_ASSIGNMENT_
In the records below, find the line with "[YouTube (opens in new tab)] (272, 14)" and the line with "[Facebook (opens in new tab)] (260, 15)". Print both exactly, along with every line between them, and no other line.

_DATA TO USE_
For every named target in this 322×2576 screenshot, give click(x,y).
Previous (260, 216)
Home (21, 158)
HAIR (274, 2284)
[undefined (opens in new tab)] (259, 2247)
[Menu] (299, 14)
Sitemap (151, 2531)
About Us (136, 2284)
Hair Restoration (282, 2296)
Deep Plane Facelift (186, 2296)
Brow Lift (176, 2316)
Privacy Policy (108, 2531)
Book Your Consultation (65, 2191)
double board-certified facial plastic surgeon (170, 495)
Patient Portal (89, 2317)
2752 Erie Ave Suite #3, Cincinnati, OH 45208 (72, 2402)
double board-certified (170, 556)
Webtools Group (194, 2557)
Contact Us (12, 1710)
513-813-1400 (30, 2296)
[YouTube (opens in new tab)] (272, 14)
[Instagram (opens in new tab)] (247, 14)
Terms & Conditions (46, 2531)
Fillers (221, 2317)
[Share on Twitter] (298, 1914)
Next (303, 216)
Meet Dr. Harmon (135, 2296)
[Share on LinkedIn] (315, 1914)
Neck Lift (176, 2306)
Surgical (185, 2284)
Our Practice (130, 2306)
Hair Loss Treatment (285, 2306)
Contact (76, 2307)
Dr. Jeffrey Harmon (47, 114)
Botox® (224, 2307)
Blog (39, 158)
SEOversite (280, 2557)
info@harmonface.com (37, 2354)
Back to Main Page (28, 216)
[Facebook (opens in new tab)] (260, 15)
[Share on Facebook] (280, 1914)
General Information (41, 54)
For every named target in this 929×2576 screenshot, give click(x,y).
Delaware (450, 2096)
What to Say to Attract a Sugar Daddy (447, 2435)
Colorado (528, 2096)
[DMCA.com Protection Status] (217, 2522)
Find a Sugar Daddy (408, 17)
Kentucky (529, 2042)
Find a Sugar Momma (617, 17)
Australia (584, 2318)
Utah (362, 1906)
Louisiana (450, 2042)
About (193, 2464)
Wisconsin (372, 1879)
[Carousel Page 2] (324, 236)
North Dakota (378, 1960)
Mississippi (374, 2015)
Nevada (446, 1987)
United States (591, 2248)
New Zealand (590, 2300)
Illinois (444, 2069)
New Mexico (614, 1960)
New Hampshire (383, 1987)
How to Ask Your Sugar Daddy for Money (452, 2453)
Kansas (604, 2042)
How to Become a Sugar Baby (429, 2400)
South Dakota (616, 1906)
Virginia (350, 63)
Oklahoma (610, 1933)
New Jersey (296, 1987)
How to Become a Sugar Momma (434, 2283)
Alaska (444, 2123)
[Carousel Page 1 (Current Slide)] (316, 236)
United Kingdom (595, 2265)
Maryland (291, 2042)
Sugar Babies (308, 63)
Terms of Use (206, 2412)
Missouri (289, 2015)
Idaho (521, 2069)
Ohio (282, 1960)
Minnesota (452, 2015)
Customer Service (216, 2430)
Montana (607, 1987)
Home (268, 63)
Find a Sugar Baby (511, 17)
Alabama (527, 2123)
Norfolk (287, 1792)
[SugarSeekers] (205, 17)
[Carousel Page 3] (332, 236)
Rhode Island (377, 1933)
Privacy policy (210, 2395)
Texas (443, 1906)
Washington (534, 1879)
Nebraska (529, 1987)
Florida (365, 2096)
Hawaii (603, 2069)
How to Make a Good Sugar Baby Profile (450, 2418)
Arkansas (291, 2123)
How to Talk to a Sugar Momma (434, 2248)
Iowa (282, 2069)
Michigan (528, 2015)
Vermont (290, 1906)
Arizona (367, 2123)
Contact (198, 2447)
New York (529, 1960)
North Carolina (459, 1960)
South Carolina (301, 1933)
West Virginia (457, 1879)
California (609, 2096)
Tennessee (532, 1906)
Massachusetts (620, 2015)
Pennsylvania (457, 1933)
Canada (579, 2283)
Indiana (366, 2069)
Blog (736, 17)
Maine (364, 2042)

_YOUR SOLUTION_
[YouTube (opens in new tab)] (272, 14)
[Instagram (opens in new tab)] (247, 14)
Terms & Conditions (46, 2531)
Fillers (221, 2317)
[Share on Twitter] (298, 1914)
Next (303, 216)
Meet Dr. Harmon (135, 2296)
[Share on LinkedIn] (315, 1914)
Neck Lift (176, 2306)
Surgical (185, 2284)
Our Practice (130, 2306)
Hair Loss Treatment (285, 2306)
Contact (76, 2307)
Dr. Jeffrey Harmon (47, 114)
Botox® (224, 2307)
Blog (39, 158)
SEOversite (280, 2557)
info@harmonface.com (37, 2354)
Back to Main Page (28, 216)
[Facebook (opens in new tab)] (260, 15)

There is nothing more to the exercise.